- WHAT TO PRODUCE -
Reproduction of part of the material below, pictures omitted: copy exactly, and only, the lines starting with the one with "Where should I" and going on through the one with "The width and height of the screenshot is (1059, 650).".

[INPUT RECORDS — start]

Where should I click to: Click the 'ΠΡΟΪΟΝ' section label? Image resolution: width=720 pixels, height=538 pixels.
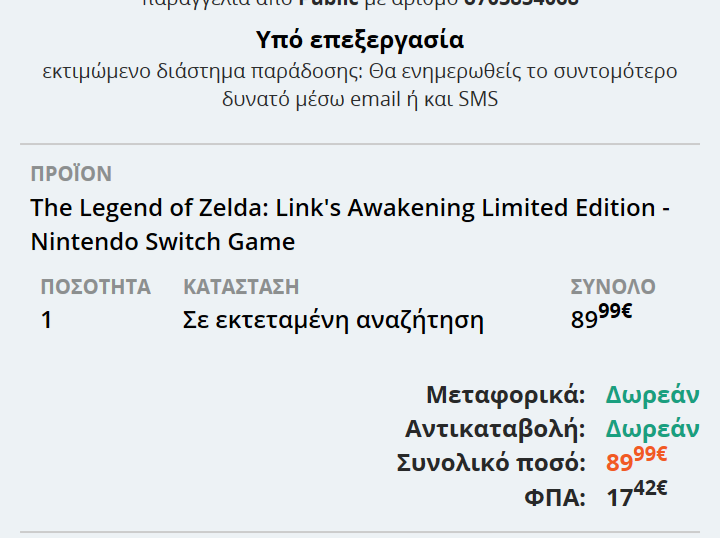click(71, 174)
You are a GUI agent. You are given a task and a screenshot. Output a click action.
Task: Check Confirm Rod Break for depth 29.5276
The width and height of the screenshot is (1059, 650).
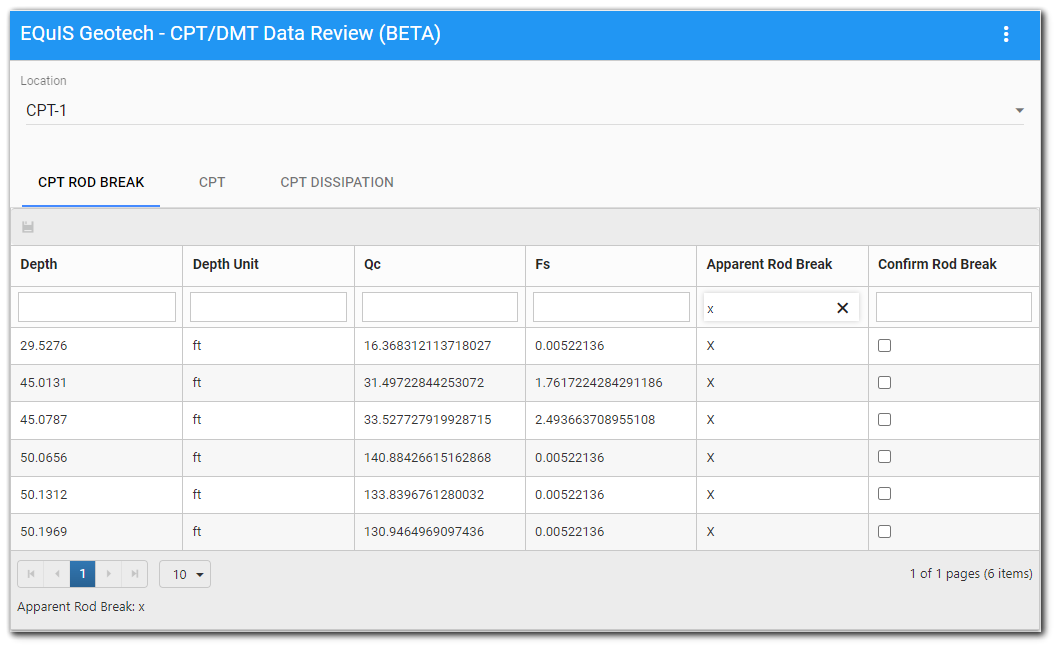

[INPUT RECORDS — finish]
[INPUT RECORDS — start]

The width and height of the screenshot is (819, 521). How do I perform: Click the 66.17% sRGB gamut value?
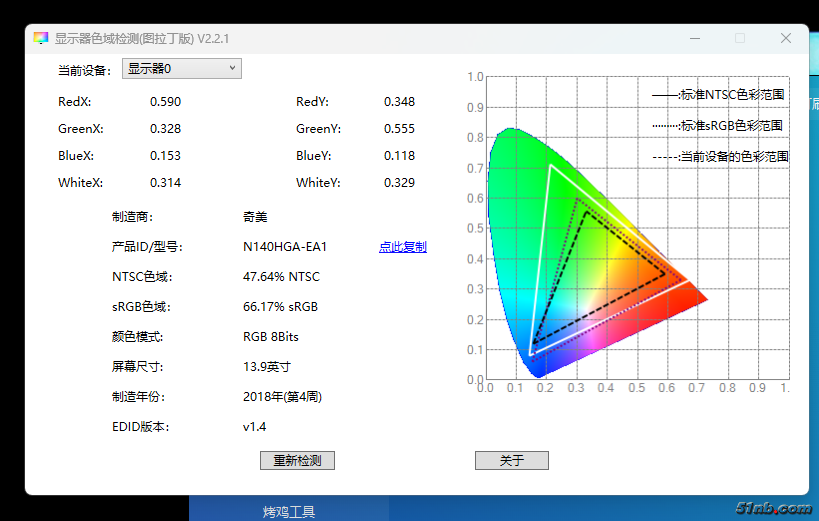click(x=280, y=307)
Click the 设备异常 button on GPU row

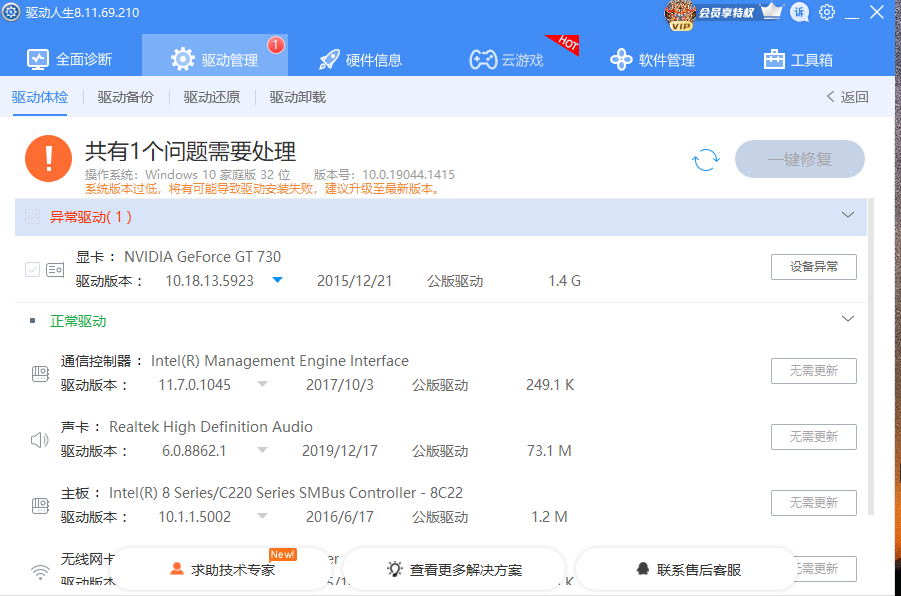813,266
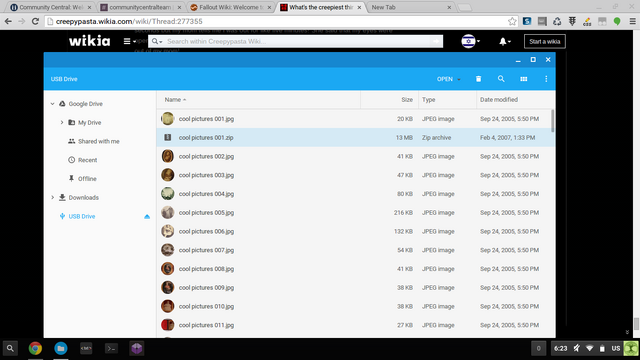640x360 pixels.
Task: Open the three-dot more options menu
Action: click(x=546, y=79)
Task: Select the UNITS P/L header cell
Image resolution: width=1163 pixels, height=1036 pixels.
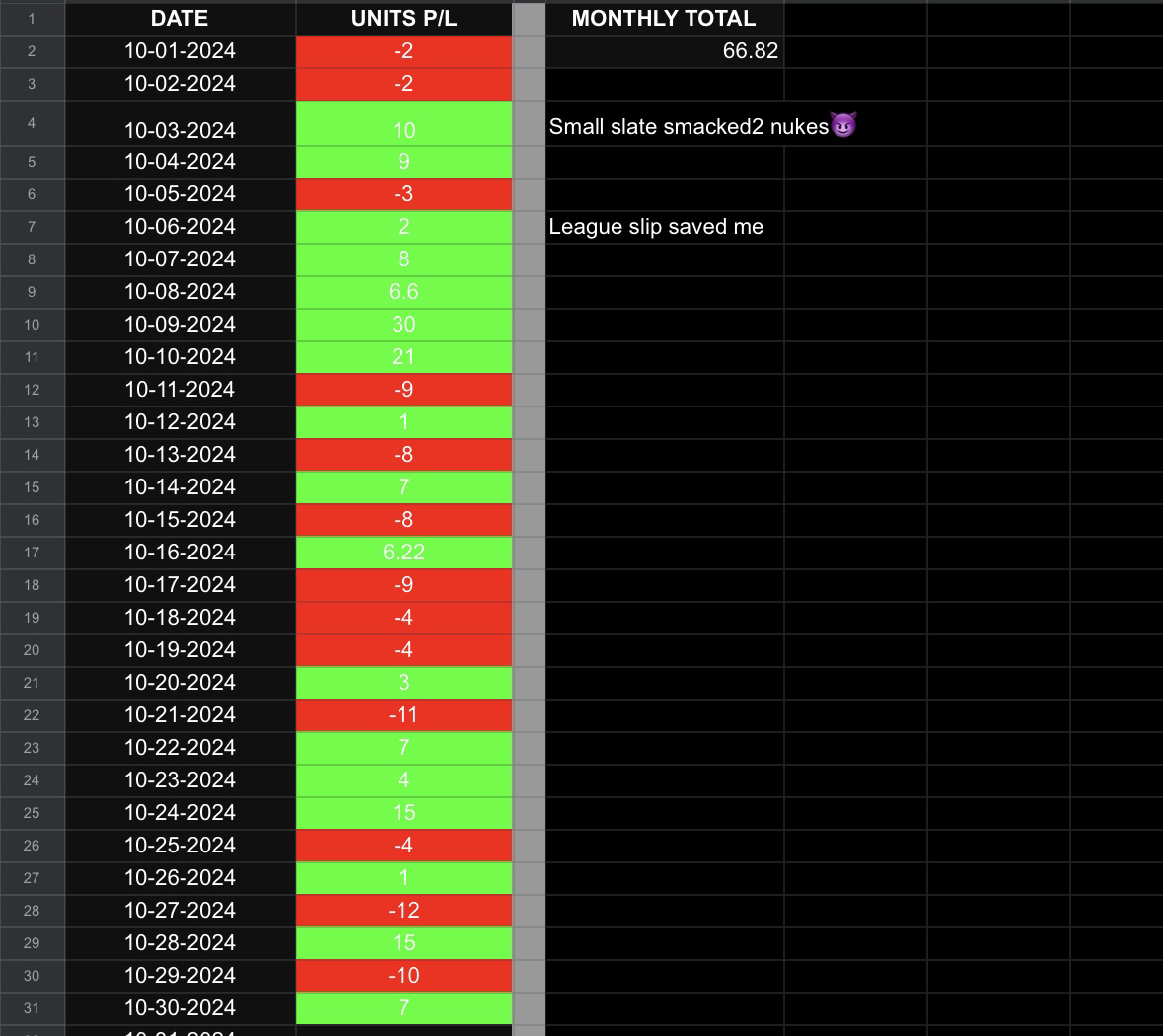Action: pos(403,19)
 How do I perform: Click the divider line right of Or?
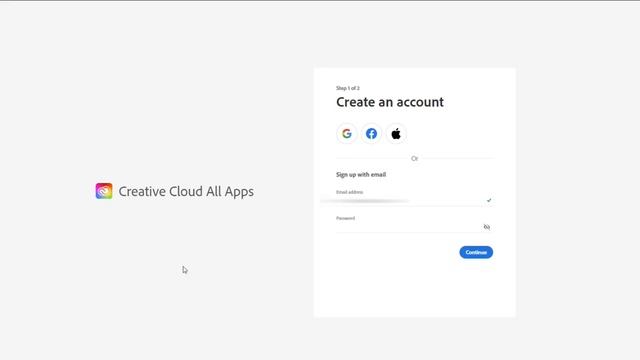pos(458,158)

[INPUT RECORDS — finish]
[INPUT RECORDS — start]

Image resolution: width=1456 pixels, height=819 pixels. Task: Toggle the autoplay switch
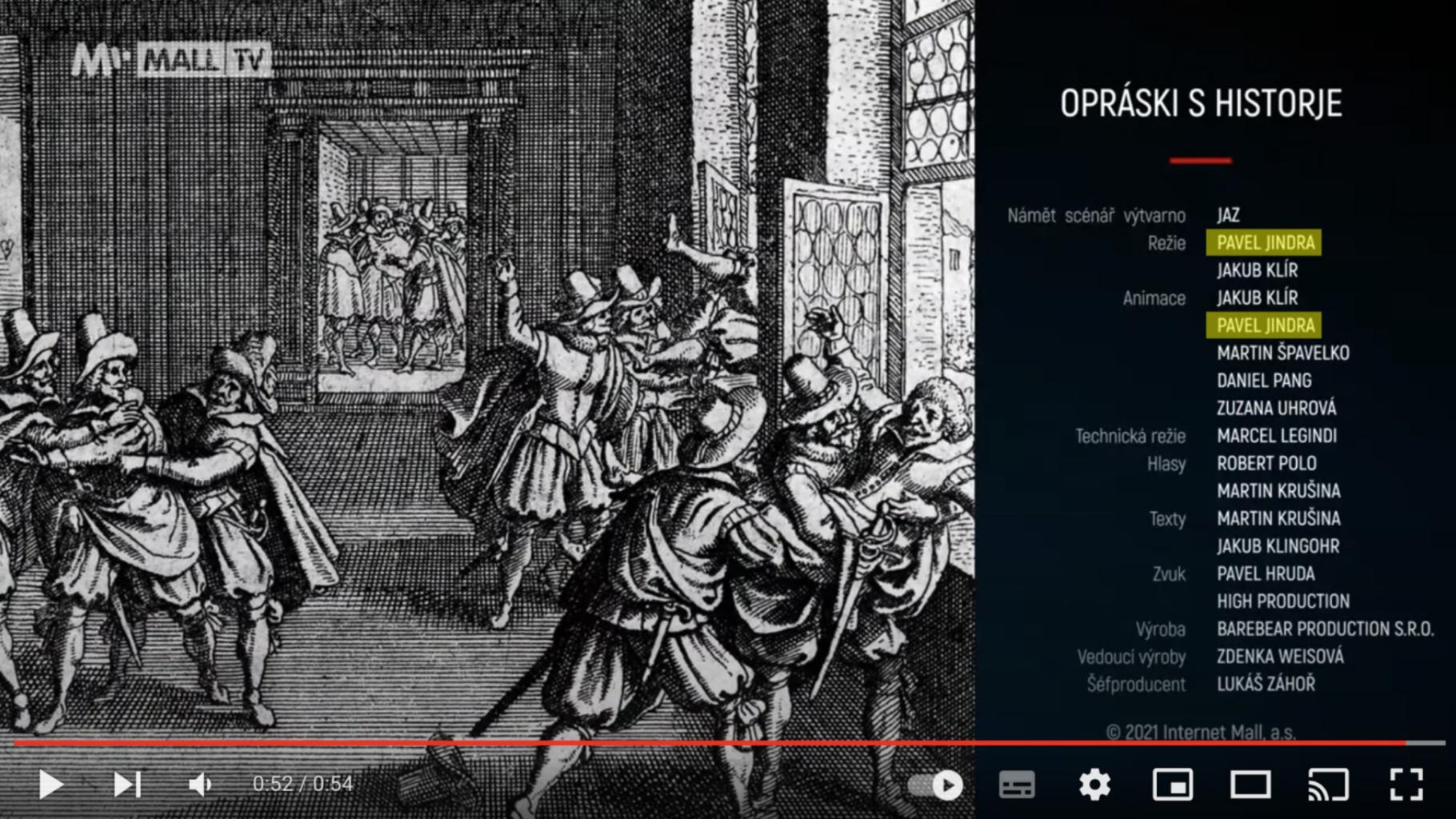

[INPUT RECORDS — finish]

- RESULT FOR THIS EXERCISE -
Where should I click to: Click the 'ΠΡΟΪΟΝ' section label? Image resolution: width=720 pixels, height=538 pixels.
click(71, 174)
You are a GUI agent. You are given a task and a screenshot. Output a click action.
Task: Check Confirm Rod Break for depth 29.5276
The width and height of the screenshot is (1059, 650).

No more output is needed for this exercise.